Free printable ten frames games and activities

Free Printable Ten Frame & Games

Ten is a very important number.

Our entire number system is based on it. It’s like the foundation of numbers. You know how critical a good foundation is.

That’s why I LOVE Ten Frames, even though I absolutely love Saxon Math (which is pretty much the opposite of New Math) and these tend to be used by proponents of New Math. I actually love all math manipulatives, and when I first saw someone using ten frames several years ago I embraced them.

I use them right alongside all of my other math manipulatives.

Why are math manipulatives critical?

So what is a ten frame?

What is a Ten Frame?

Friends. If you don’t currently use ten frames in your homeschool, your children are missing out.

In my opinion, it’s one of the most effective and simplest tools for teaching number sense.

Even preschoolers will get a lot out of them.

Printable Ten Frames

A ten frame is a long rectangle consisting of ten equally-sized boxes in a 2 x 5 array, hence the name ten frame. The photo to the right is a ten frame. Easy, peasy.

And it is magical, I tell ya!

For such a simple tool, these things will provide your children real, honest to goodness, deep and meaningful learning about numbers and the relationships between them.

If your kids can think about numbers in terms of composing and decomposing them, regrouping and borrowing, then learning about place value and multiplying/dividing very large numbers becomes simple and easy. Instead of having to memorize the horrible algorithm for long division, your kiddos will be able to easily decompose that huge number and divide it out easily and often in his head. Isn’t that incredible?

Ten Frame games make numbers manageable.

They provide a visual, increasing your child’s ability to subitize, or “see” numbers. They provide concrete understanding They give children the chance to work and play with numbers.

They turn drill into play. They provide conversations about numbers.

The ten frame games outlined below are fun.

I know I already said it, but I’ll say it again. Ten frames turn drill into play.

No worksheets. No boring drills.

We still complete our Saxon Math lessons every day, but I try to always start with a fun math game. My older kids usually enjoy playing these games with us, so these are whole-family learning activities.

We only play them for about ten minutes and then call it quits.

But that’s enough time to build the neural pathways required for a really excellent number sense.

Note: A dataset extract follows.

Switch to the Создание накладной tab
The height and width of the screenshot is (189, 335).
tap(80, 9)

How do Ten Frames increase number sense? 

All of my kids enjoy math and frequently don’t want to stop when they’ve finished a lesson, so they’re way ahead of what would be considered grade level. Just last week, my 6-year-old brought me a long division lesson and asked for help.

Six years old is pretty young for such an involved algorithm. Plus, the algorithm involves keeping numbers in tidy columns, and she still hasn’t developed the necessary dexterity. What’s a mom to do?

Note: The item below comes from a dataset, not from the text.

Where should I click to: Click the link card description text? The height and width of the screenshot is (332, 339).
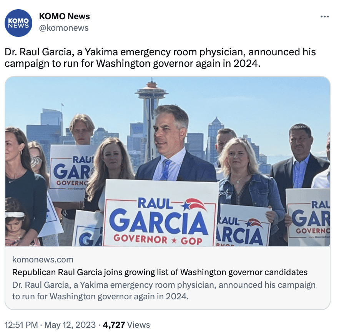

Decompose the dividend, that’s what. I showed her how 642 is actually 600 + 40 + 2 and suddenly it was a piece of cake. She did it in her head and then proceeded to figure out the rest of the problems in that problem set mentally as well.

She is no stranger to number sense, which is why it was so easy for her. She already uses that strategy to add, subtract and multiply large numbers mentally.

I think the algorithm is also important, and I’ll for sure teach it to her. Later — when she can physically write tiny numbers in straight, tidy columns. But she’ll probably always use the workaround. Why wouldn’t you?

By no means do I advocate abandoning your tried and true math curriculum, but adding math games to increase number sense will only help. Ten frames (and this free printable) are a great place to start!

(Scroll all the way to the bottom and find the blue button to get your free printable ten frames and games.)

15 Games to Play with Free Printable Ten Frames

1. Ten Frame Flash

Briefly flash a ten frame (from the included printable). Have your child build the number you flashed on his own ten frame, or hold up that many fingers, or say the number or write the number, or all of the above.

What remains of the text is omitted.